## TASK
In the listing below, find the line with "en (713, 30)" and copy every line from there up to and including the line with "Spyshot : All", exactly and without pictures.

STUDY MATERIAL Block Start

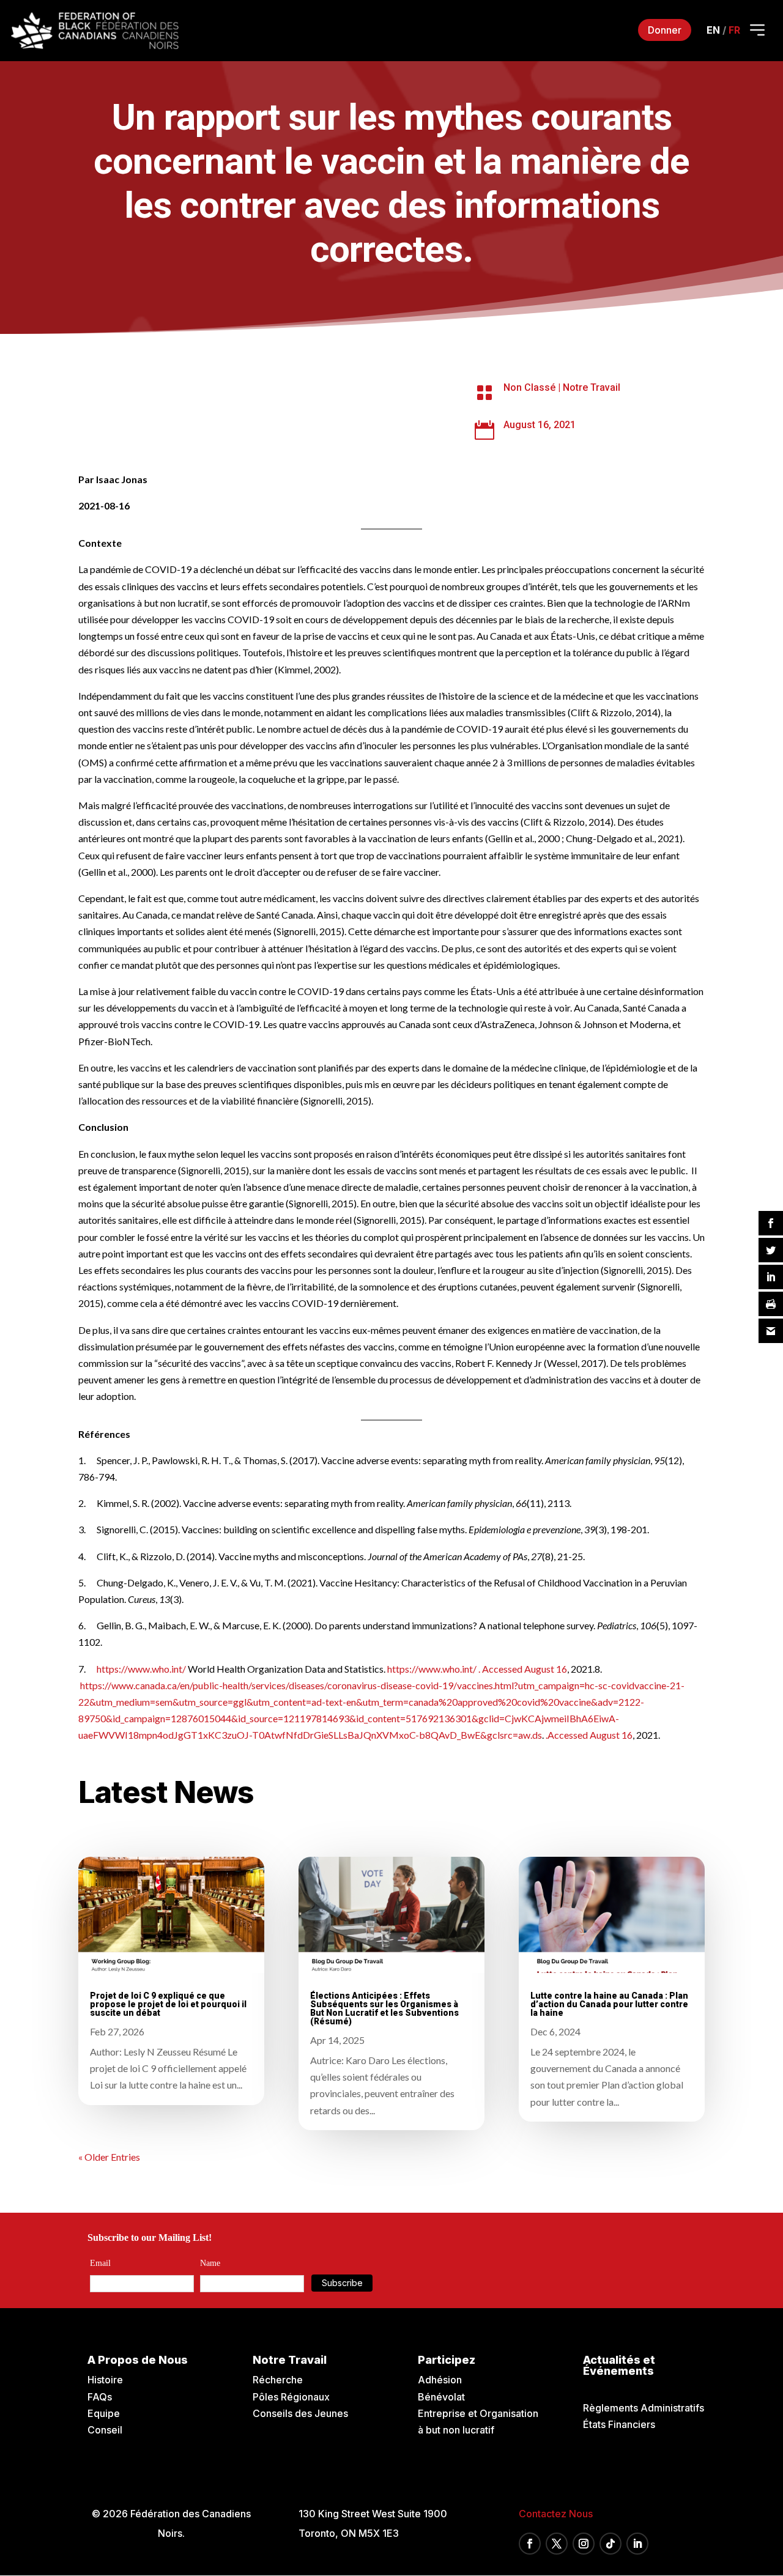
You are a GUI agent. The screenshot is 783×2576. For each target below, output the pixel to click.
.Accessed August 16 (588, 1735)
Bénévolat (441, 2397)
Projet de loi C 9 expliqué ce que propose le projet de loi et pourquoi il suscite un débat (168, 2004)
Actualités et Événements (619, 2365)
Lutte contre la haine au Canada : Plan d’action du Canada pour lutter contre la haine (609, 2004)
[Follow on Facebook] (530, 2544)
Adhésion (440, 2380)
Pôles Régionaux (291, 2397)
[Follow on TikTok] (610, 2544)
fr (734, 30)
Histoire (105, 2380)
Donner (664, 30)
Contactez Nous (556, 2514)
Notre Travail (591, 387)
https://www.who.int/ (140, 1669)
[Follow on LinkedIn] (637, 2544)
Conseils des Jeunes (300, 2413)
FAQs (99, 2397)
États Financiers (619, 2424)
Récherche (278, 2380)
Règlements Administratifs (643, 2408)
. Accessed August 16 (522, 1669)
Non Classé (529, 387)
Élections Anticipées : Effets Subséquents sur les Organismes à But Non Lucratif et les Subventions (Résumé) (384, 2008)
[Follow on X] (557, 2544)
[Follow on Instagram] (584, 2544)
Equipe (103, 2413)
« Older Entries (109, 2157)
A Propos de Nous (137, 2359)
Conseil (104, 2430)
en (713, 30)
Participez (446, 2359)
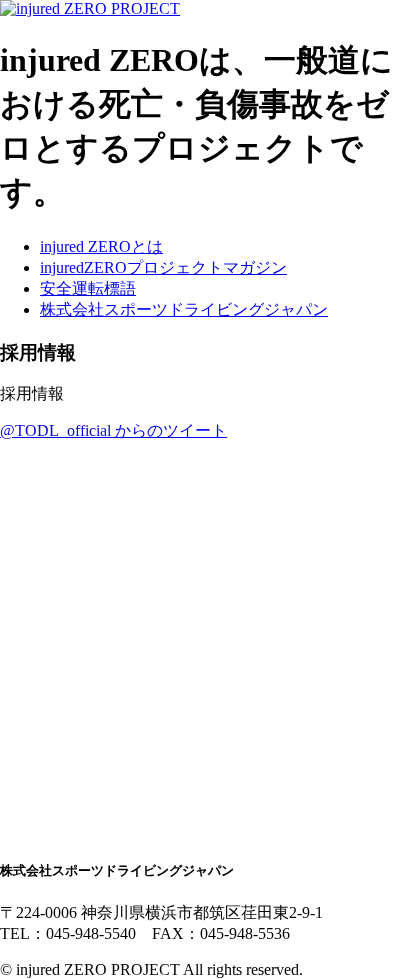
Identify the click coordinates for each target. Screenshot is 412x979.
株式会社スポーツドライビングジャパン (184, 309)
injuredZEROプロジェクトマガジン (163, 267)
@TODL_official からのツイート (113, 430)
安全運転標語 (88, 288)
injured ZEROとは (101, 246)
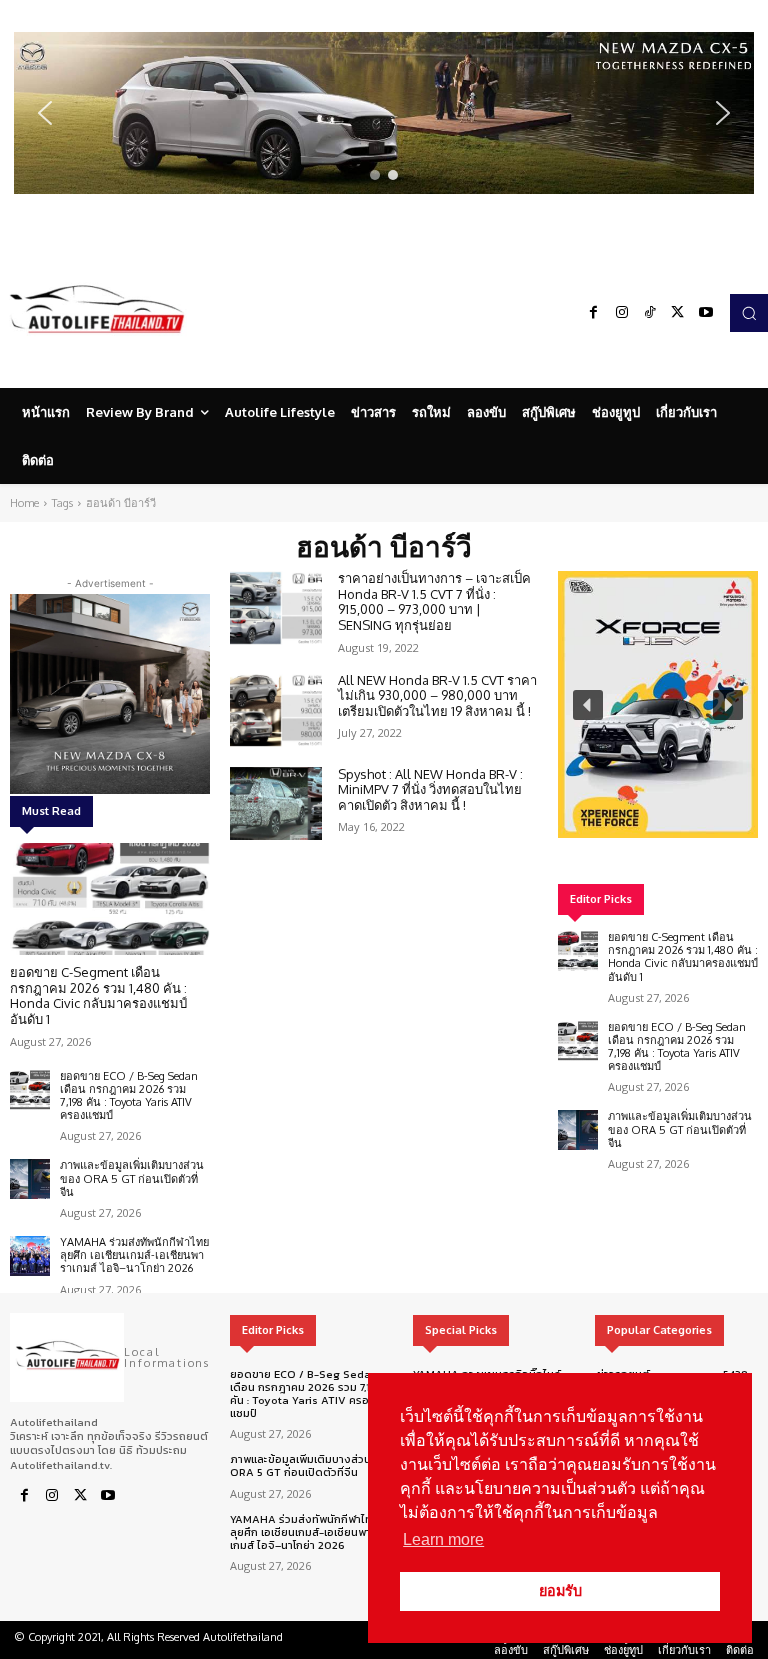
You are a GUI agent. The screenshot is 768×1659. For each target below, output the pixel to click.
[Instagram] (622, 313)
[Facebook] (594, 313)
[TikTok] (650, 313)
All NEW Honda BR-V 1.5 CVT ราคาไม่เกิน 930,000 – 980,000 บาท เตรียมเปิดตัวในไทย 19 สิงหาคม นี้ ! (437, 695)
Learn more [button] (443, 1539)
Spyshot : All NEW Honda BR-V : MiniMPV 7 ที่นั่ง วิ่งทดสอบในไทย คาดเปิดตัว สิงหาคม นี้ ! (430, 789)
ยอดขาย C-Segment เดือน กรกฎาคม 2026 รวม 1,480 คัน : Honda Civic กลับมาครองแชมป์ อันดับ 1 (98, 995)
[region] (384, 113)
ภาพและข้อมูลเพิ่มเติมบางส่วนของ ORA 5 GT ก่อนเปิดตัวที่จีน (132, 1178)
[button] (384, 113)
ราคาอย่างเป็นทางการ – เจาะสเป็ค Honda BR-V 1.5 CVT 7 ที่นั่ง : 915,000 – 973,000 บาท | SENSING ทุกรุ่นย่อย (434, 601)
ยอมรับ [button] (560, 1591)
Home (24, 503)
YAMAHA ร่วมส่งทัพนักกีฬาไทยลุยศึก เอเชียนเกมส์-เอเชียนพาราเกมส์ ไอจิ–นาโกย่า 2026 (134, 1255)
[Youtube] (706, 313)
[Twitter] (678, 313)
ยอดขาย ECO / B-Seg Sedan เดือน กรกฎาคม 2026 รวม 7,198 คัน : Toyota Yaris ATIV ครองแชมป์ (129, 1096)
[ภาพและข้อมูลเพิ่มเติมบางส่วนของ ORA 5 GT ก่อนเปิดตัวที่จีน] (30, 1179)
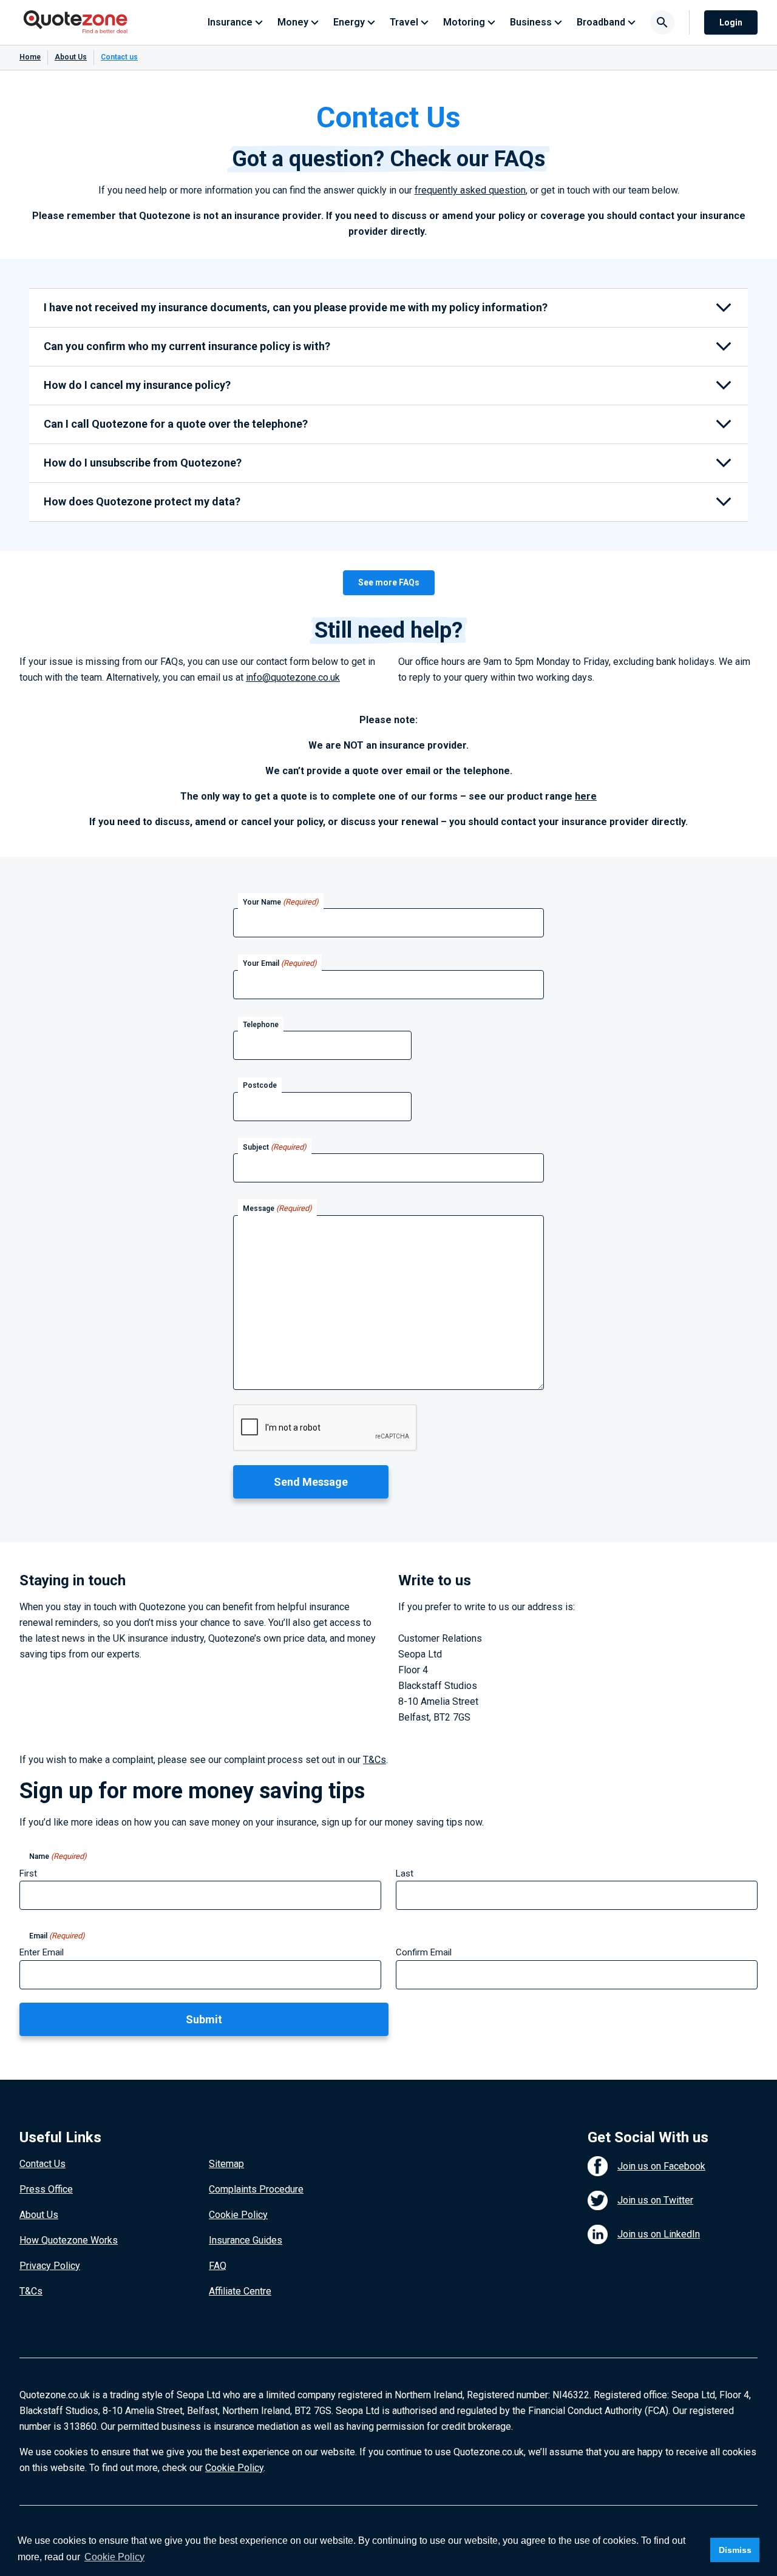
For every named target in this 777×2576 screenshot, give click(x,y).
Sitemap (226, 2164)
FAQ (217, 2265)
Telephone (261, 1024)
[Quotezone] (75, 22)
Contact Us (42, 2164)
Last (404, 1873)
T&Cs (374, 1759)
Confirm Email (424, 1952)
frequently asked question (470, 190)
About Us (71, 57)
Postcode (260, 1085)
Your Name (281, 901)
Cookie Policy (238, 2214)
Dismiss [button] (735, 2550)
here (586, 796)
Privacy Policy (49, 2265)
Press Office (46, 2189)
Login (730, 22)
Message (277, 1208)
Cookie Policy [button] (114, 2557)
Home (30, 57)
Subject (275, 1146)
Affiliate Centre (240, 2291)
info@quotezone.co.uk (293, 677)
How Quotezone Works (68, 2240)
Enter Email (41, 1952)
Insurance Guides (245, 2240)
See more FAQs (388, 582)
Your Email (280, 963)
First (28, 1873)
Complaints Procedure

STUDY MATERIAL Block End

## FINISHED TASK
en (713, 30)
Participez (446, 2359)
Identify the click coordinates for each target. Screenshot is 412x979.
株式会社スポーツドライビングジャパン (184, 309)
injuredZEROプロジェクトマガジン (163, 267)
@TODL_official からのツイート (113, 430)
安全運転標語 (88, 288)
injured ZEROとは (101, 246)
You are a GUI agent. The screenshot is 768×1659. For each target below, output the pixel to click.
[Instagram] (622, 313)
[Facebook] (594, 313)
[TikTok] (650, 313)
All NEW Honda BR-V 1.5 CVT ราคาไม่เกิน 930,000 – 980,000 บาท เตรียมเปิดตัวในไทย 19 สิงหาคม นี้ ! (437, 695)
Learn more [button] (443, 1539)
Spyshot : All NEW Honda BR-V : MiniMPV 7 ที่นั่ง วิ่งทดสอบในไทย คาดเปิดตัว สิงหาคม นี้ ! (430, 789)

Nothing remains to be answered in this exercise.